====== DATA

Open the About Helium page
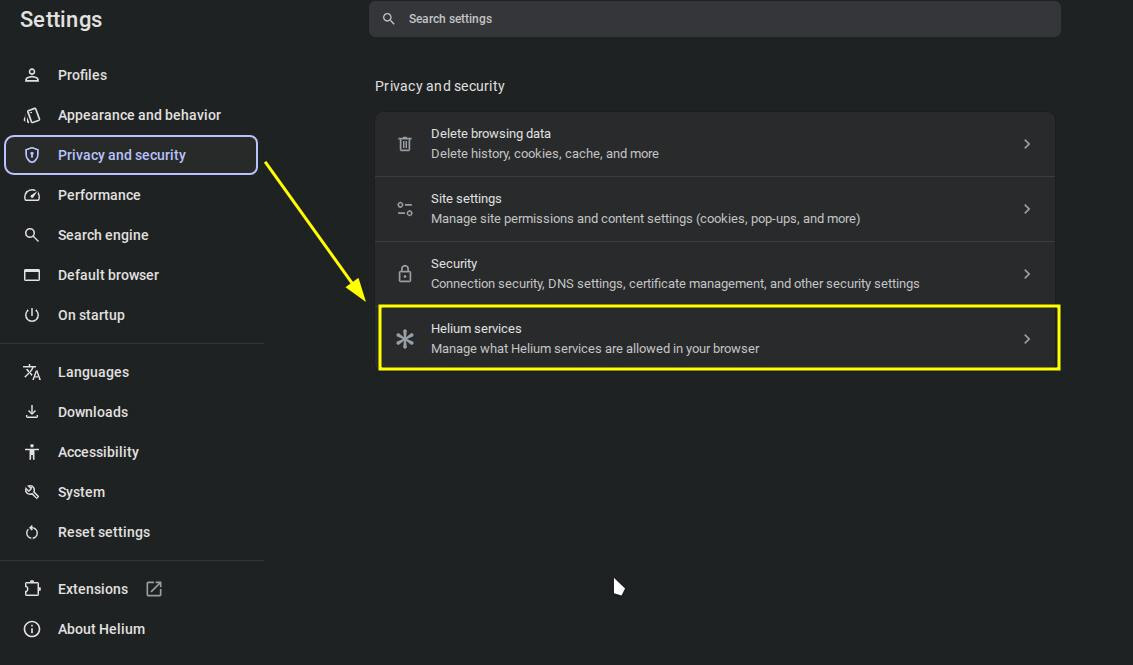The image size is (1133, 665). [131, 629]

============
====== DATA

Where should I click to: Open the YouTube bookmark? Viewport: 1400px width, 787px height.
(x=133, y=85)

============
====== DATA

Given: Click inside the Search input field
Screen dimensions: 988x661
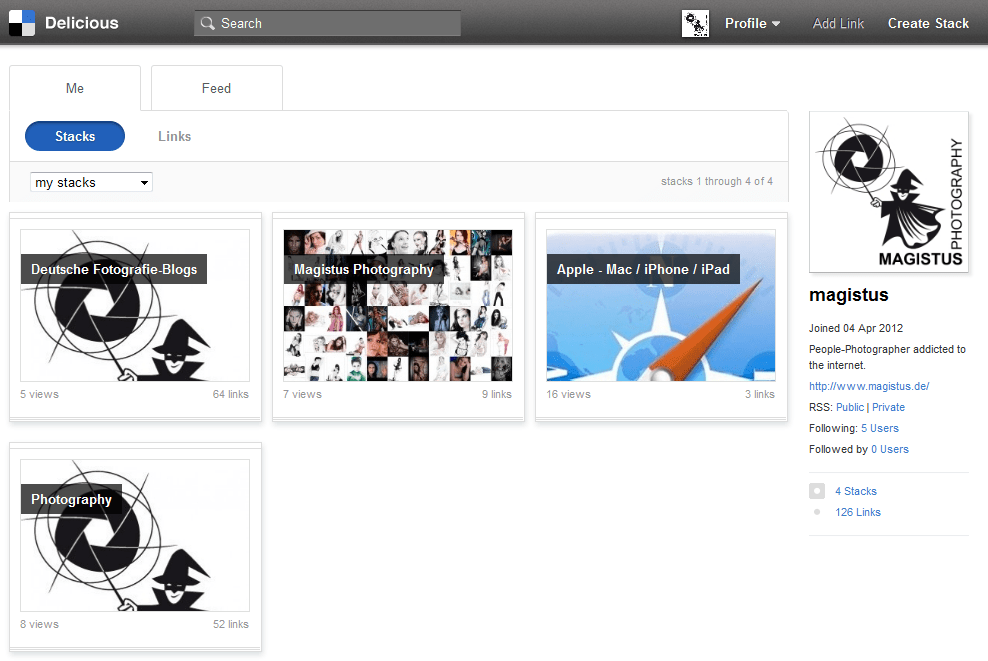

============

EXERCISE
Could you return exactly the stretch of the data above that starts at the line with "Given: Click inside the Search input field" and ends at the line with "Screen dimensions: 988x661", both lines included?

OUTPUT OF THE EXERCISE
Given: Click inside the Search input field
Screen dimensions: 988x661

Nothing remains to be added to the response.